Antaño las niñas y niños escapaban de la intensidad de sus madres y padres a través de la familia extensa (las tías, los primillos, los abuelos…) y del cole. Ahora la vida infantil suele darse casi en exclusiva en el seno de la familia nuclear y con la connivencia de la escuela con las madres y padres, que deja sin apenas respiraderos a las niñas y niños. Que el padre, ahora, en no pocos casos, sea el principal compañero de juegos de su hijo no deja de ser algo realmente desnaturalizado.

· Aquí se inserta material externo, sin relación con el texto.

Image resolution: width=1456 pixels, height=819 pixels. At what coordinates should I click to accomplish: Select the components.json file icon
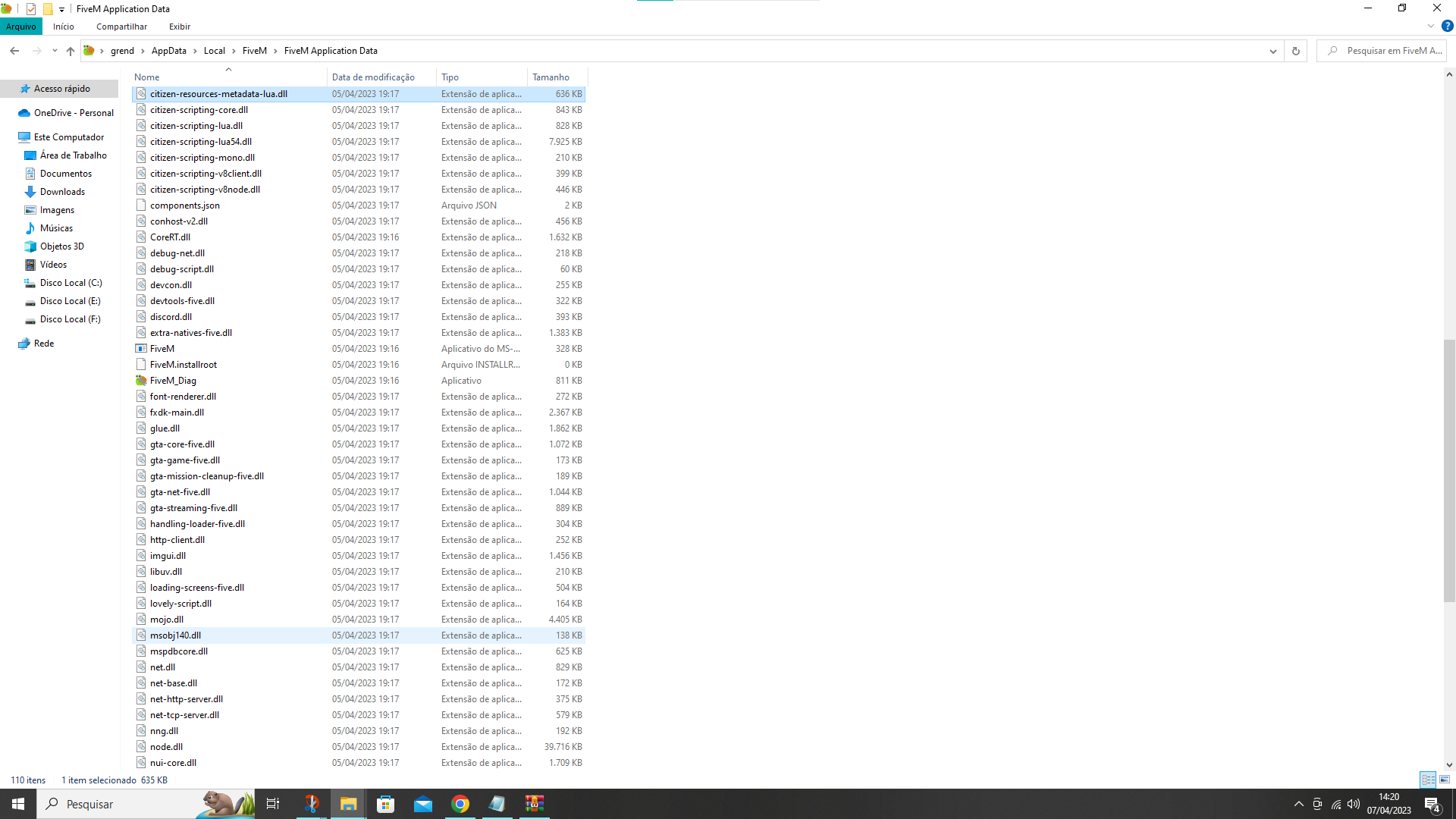point(141,205)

Existe cierto empeño, además, en no pocos progenitores y educadores, y por supuesto en el mercado, en pretender que el niño deje de serlo cuanto antes, que se dé prisa en ser mayor. Es tremendo observar cómo hay quienes regañan a los pequeños por el hecho de comportarse como lo que son, seres llenos de asombro, inventiva, curiosidad e inmensa energía. Inflar a las criaturas de actividades extraescolares que los preparan para ser alguien el día de mañana suena a demasiada prisa porque dejen de ser lo que son, por acelerar el proceso y que, de paso, dejen de joder con la pelota. Eso sí, después esparcimos las imágenes de nuestros vástagos en las redes.
“El psicoanálisis –cito de nuevo a Russell- ha aterrorizado a los padres cultos, que temen hacer daño a sus hijos sin querer. La paternidad, que antes era un triunfal ejercicio del poder, se ha vuelto timorata, ansiosa y llena de dudas de conciencia”. Mala idea.
Como ven, aporto los dos extremos –el desamor y el maltrato, por un lado, y el la asfixia por amor e intervencionismo, por otra- entre los que la infancia y la adolescencia, incluso la más cubierta y satisfecha, va tirando como puede. La verdadera defensa de las niñas y niños quizá estriba en tener todo ello (rémoras de una pedagogía venenosa heredada del franquismo, mercado, escuela, familia…) presente para, de veras, darles la consideración, libertad, escucha y trato que merecen. Visto lo visto, la pedagogía ha de comenzar, más que por los niños, por nosotros los mayores.